Count the lines in the rows below that contain the string "width", with case counting, and give only the number.

(Word and element locating data)
--- Start ---

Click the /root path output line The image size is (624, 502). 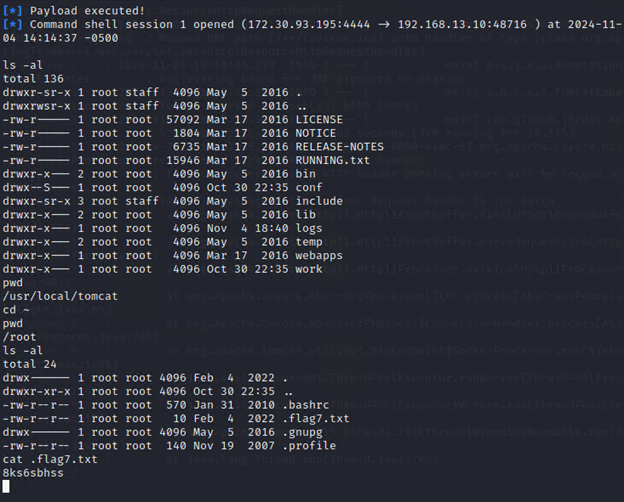18,338
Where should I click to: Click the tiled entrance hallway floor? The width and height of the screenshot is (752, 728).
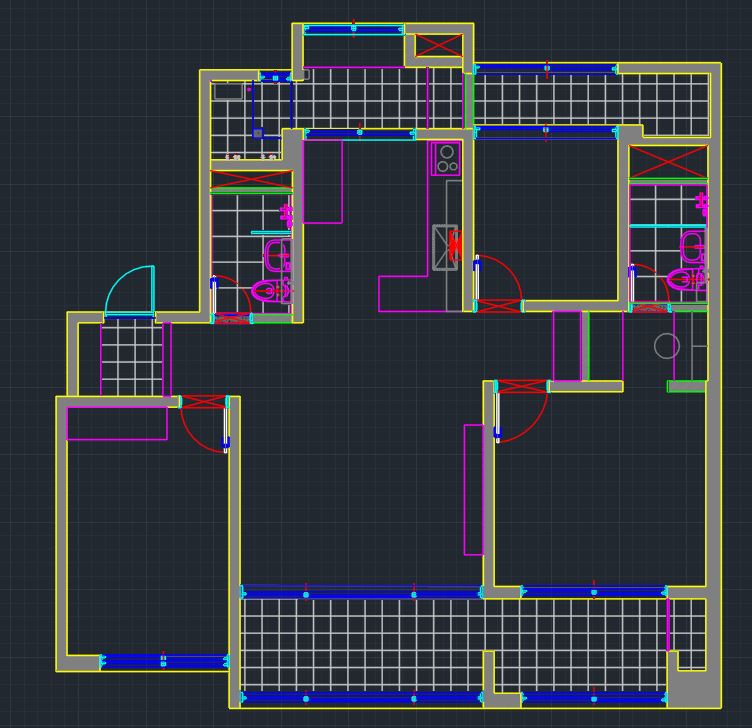click(x=131, y=357)
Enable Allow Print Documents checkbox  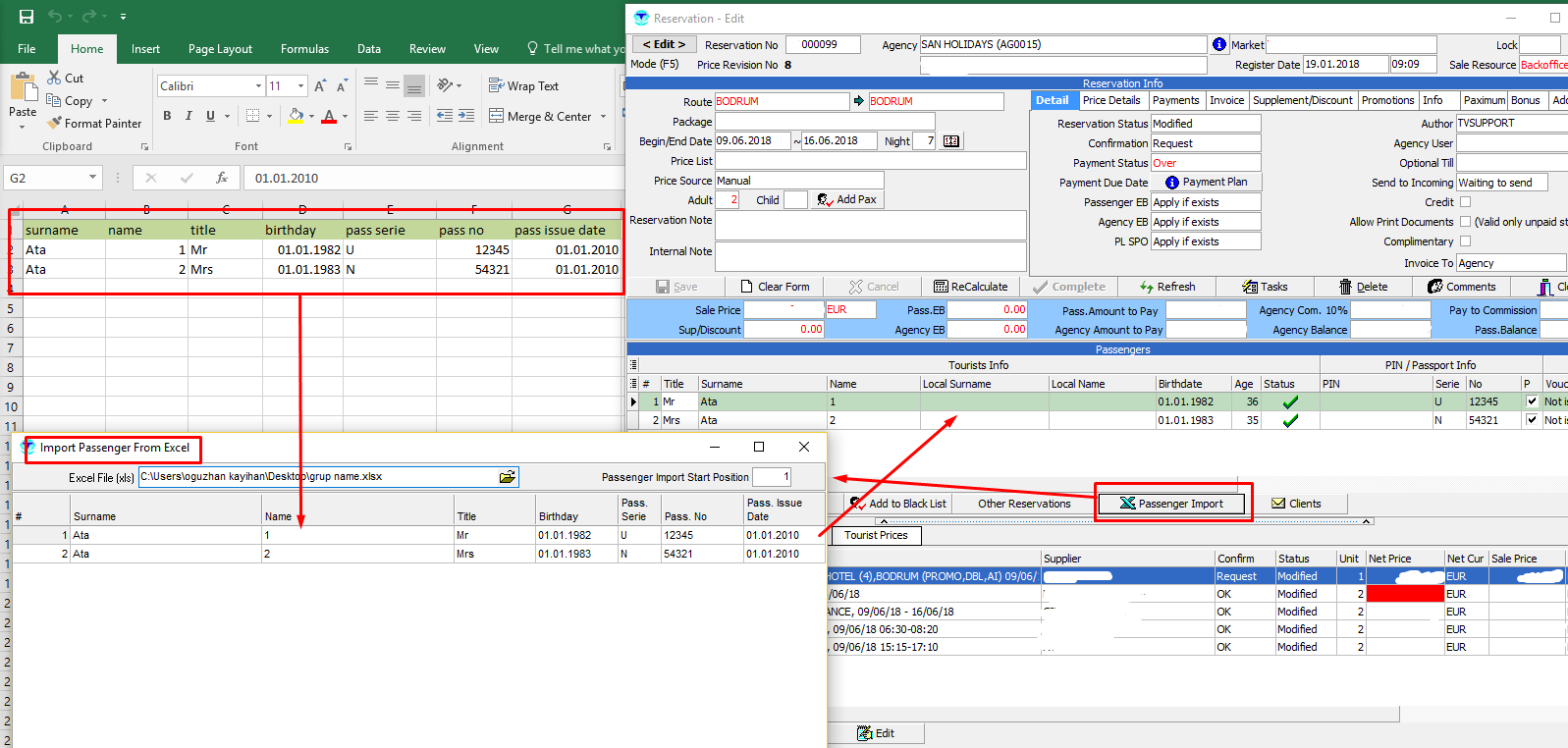click(x=1465, y=222)
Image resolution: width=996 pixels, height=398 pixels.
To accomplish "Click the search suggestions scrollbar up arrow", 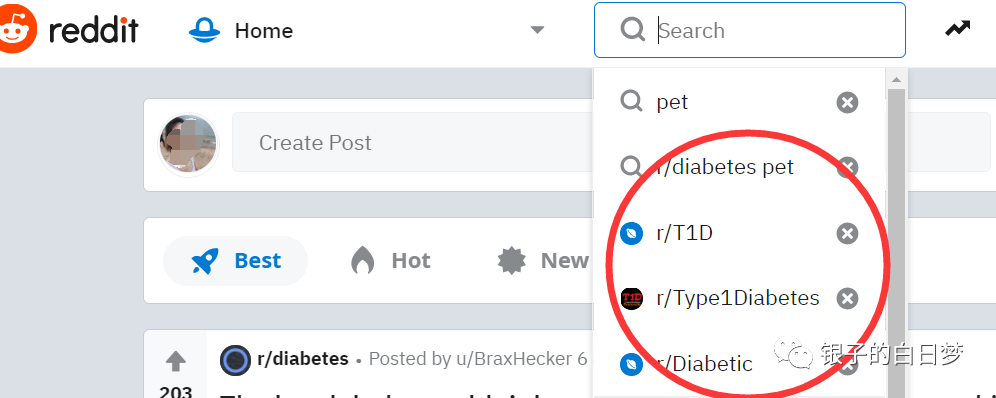I will coord(896,80).
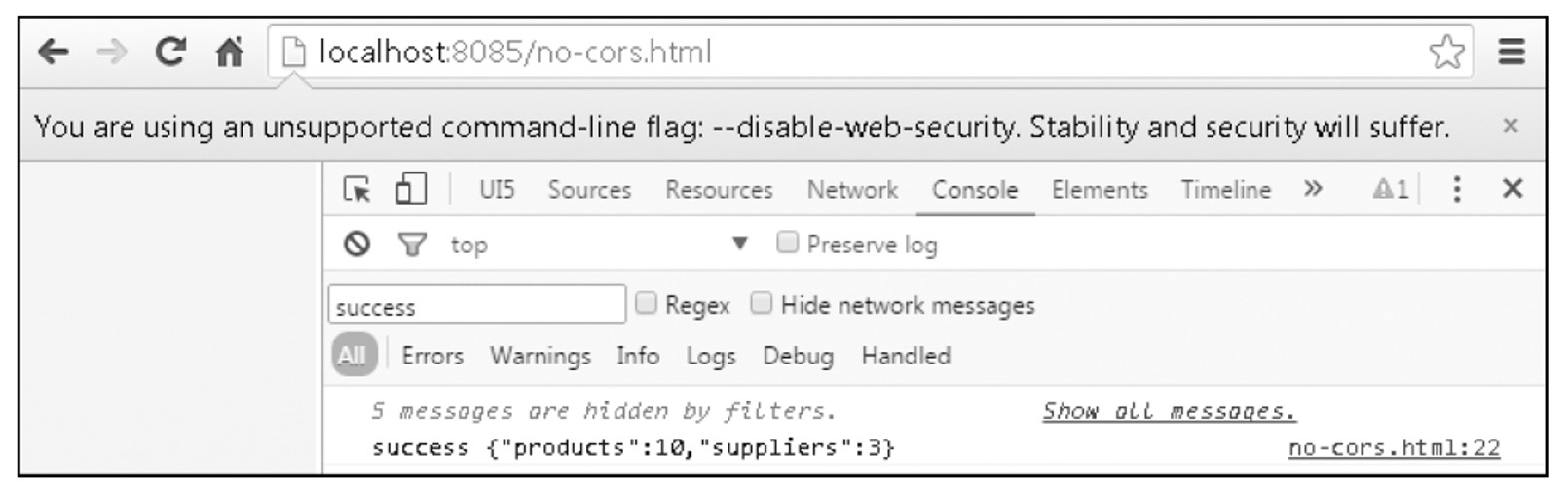Switch to the Network tab

pos(852,189)
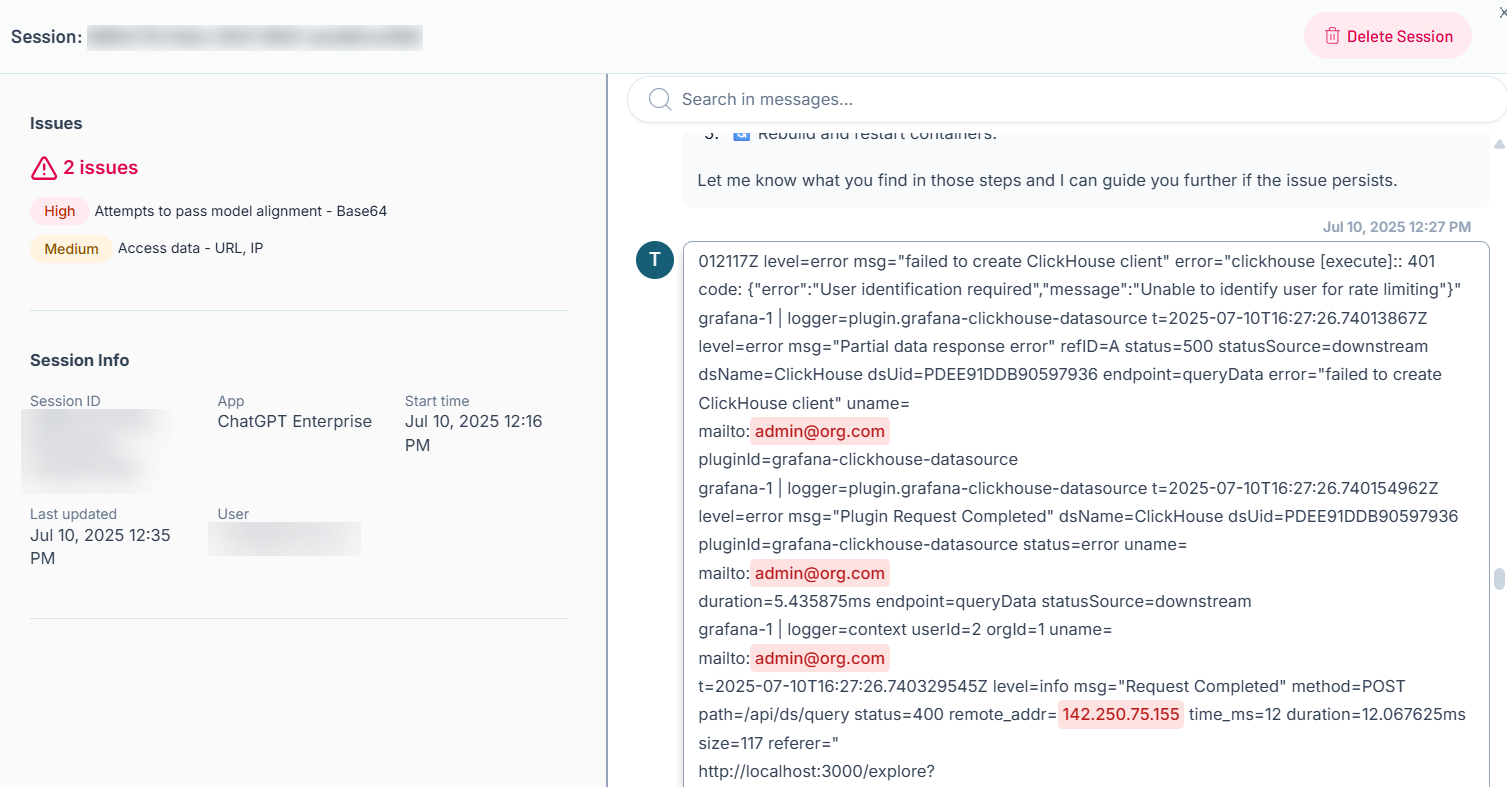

--- End ---

- SOLVED PROBLEM: 2